Mailing List Archive

1 2  View All
Re: AWL vs. mailing lists [ In reply to ]
* "Keith C. Ivey" <kcivey@cpcug.org> [2004:02:25:23:55:15-0500] scribed:
<snip />

> Along with those five examples of correctly identified spams,
> you did post two examples where the AWL adjustment may have
> caused a false negative. But in both cases the message
> triggered BAYES_00, which probably had a larger contribution to
> the miscategorization. Judging by those I'd say the real
> problem is spam being incorrectly autolearned as ham. Spam
> should not be getting BAYES_00 or BAYES_01, as it is in the
> majority of your examples. Maybe you should be blaming
> autolearning rather than autowhitelisting.
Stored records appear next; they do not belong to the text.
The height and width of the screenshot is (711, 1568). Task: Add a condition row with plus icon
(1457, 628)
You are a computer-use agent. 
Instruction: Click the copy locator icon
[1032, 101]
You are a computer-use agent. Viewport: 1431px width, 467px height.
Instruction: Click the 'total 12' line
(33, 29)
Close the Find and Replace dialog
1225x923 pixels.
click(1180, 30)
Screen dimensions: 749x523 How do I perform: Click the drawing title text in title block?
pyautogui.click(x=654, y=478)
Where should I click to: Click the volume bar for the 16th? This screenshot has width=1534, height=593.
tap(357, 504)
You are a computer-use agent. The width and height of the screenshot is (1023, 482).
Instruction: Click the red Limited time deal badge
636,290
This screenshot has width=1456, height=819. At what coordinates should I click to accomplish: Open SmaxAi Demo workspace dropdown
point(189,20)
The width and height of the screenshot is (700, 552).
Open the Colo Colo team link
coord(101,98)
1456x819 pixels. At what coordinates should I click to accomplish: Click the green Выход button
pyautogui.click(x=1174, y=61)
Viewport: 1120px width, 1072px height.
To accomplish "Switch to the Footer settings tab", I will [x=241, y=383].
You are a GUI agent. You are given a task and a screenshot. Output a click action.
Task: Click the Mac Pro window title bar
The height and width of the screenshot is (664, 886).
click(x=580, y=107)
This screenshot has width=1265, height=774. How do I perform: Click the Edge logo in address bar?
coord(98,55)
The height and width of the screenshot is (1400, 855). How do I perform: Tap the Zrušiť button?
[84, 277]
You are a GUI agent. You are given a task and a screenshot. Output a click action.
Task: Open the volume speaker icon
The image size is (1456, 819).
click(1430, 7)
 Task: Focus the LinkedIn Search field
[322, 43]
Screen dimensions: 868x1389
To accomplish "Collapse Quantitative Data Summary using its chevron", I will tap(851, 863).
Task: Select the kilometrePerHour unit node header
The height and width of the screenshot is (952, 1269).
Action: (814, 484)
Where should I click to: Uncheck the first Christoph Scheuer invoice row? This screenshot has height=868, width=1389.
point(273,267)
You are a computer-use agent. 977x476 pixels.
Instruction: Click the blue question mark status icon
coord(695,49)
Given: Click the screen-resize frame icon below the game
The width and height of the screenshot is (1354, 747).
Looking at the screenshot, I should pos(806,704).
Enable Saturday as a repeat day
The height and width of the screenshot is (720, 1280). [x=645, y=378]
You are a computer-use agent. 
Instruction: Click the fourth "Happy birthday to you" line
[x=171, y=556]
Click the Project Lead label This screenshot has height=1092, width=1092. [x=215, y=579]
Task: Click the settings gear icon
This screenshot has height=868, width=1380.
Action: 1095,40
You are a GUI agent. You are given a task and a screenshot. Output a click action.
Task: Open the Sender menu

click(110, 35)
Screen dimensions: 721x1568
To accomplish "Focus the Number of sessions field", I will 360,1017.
I am intrigued by your last sentence. Care to expound?

--
Best Regards,

mds
mds resource
877.596.8237
-
Dare to fix things before they break . . .
-
Our capacity for understanding is inversely proportional to how much
we think we know. The more I know, the more I know I don't know . . .
--
Re: AWL vs. mailing lists [ In reply to ]
Michael D Schleif <mds@helices.org> wrote:
> * "Keith C. Ivey" <kcivey@cpcug.org> [2004:02:25:23:55:15-0500] scribed:
> <snip />
>
> > Along with those five examples of correctly identified spams,
> > you did post two examples where the AWL adjustment may have
> > caused a false negative. But in both cases the message
> > triggered BAYES_00, which probably had a larger contribution to
> > the miscategorization. Judging by those I'd say the real
> > problem is spam being incorrectly autolearned as ham. Spam
> > should not be getting BAYES_00 or BAYES_01, as it is in the
> > majority of your examples. Maybe you should be blaming
> > autolearning rather than autowhitelisting.
>
> I am intrigued by your last sentence. Care to expound?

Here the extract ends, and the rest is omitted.